University of Washington researchers unveil robotic marvels that harness the power of origami.
Researchers from the University of Washington have crafted robotic “microfliers” capable of altering their movement mid-air. Detailed in Science Robotics, these minuscule devices employ the Miura-ori origami fold, altering their flight path from chaotic tumbling to a direct downward fall.
Once released from drones, these microfliers tap into a series of control methods to determine when to switch their movements. Among the tools they rely on are onboard pressure sensors (to gauge altitude), timers, and Bluetooth signals.
Despite weighing a mere 400 milligrams—roughly half of a nail’s weight—these robots can cover the length of a football field when launched from an elevation of about 131 feet in gentle wind conditions. They come equipped with battery-free actuators, solar energy-harvesting circuits, and a controller. Moreover, they’re capable of measuring factors like temperature and humidity in real-time during flight.
Nature Meets Robotics
“Origami-inspired designs have unlocked new potentials for microfliers,” remarked Vikram Iyer, the co-senior author and an assistant professor at the Paul G. Allen School of Computer Science & Engineering at UW.
Drawing inspiration from the geometric patterns seen in leaves, the team merged the Miura-ori fold with power-harvesting technology and mini actuators. This synergy enables the microfliers to simulate various leaf flights. For instance, when unfolded, they move chaotically like elm leaves. However, when folded, they gracefully descend like a maple leaf. “This breakthrough lets us control microflier descent without batteries, which was previously unthinkable,” Iyer added.
Addressing Design Challenges
These robotic wonders have been crafted to:
- Maintain rigidity, ensuring they don’t unintentionally switch to their folded state before receiving the signal.
- Swiftly shift between states.
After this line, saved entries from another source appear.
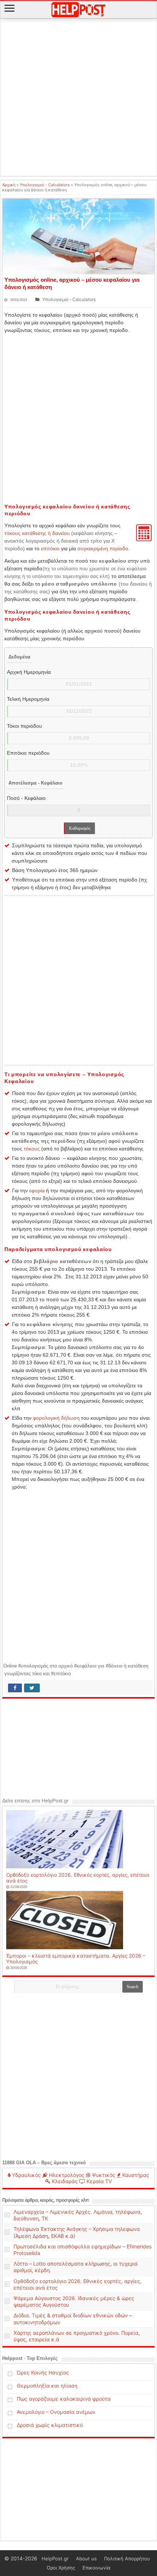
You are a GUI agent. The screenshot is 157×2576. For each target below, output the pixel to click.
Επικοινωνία (96, 2568)
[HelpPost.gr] (78, 8)
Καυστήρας (135, 2175)
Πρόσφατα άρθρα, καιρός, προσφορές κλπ (45, 2200)
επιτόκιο (50, 548)
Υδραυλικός (26, 2175)
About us (86, 2558)
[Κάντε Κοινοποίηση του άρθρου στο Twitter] (32, 1688)
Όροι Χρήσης (61, 2568)
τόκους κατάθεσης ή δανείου (37, 533)
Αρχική (8, 184)
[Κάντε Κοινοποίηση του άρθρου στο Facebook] (15, 1688)
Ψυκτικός (103, 2175)
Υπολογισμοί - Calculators (45, 184)
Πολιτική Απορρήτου (127, 2558)
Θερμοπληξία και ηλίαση (47, 2385)
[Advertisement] (78, 97)
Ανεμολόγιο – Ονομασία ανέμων (56, 2412)
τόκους (32, 1149)
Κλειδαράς (64, 2181)
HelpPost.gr (55, 2558)
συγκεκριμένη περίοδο (102, 548)
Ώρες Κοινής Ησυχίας (43, 2372)
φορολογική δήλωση (56, 1418)
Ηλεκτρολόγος (65, 2175)
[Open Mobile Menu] (9, 9)
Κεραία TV (98, 2181)
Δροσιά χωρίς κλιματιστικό (50, 2425)
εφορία (37, 1190)
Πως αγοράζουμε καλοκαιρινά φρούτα (64, 2399)
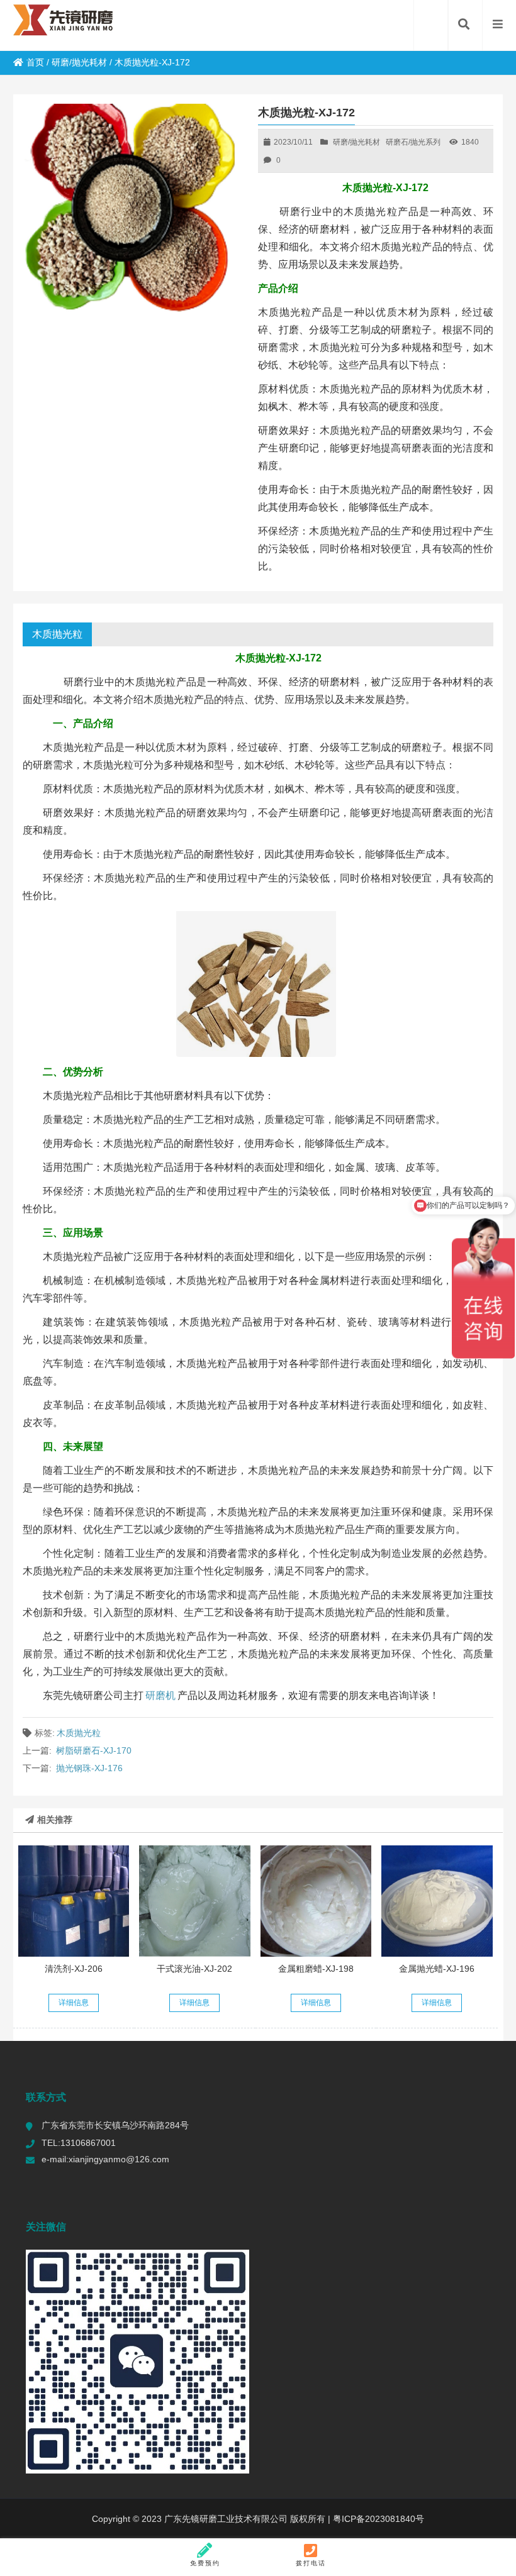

The inbuilt actuators require just around 25 milliseconds to begin the folding process.
- Morph their form without relying on external power, thanks to their solar-powered circuit.
For now, microfliers can only switch from a tumbling mode to a straight fall. However, this capability enables simultaneous control over multiple devices, ensuring they scatter in varied directions during descent.
The team’s future vision is even more ambitious: designing microfliers that can transition in both directions, ensuring pinpoint landings even amidst gusty winds.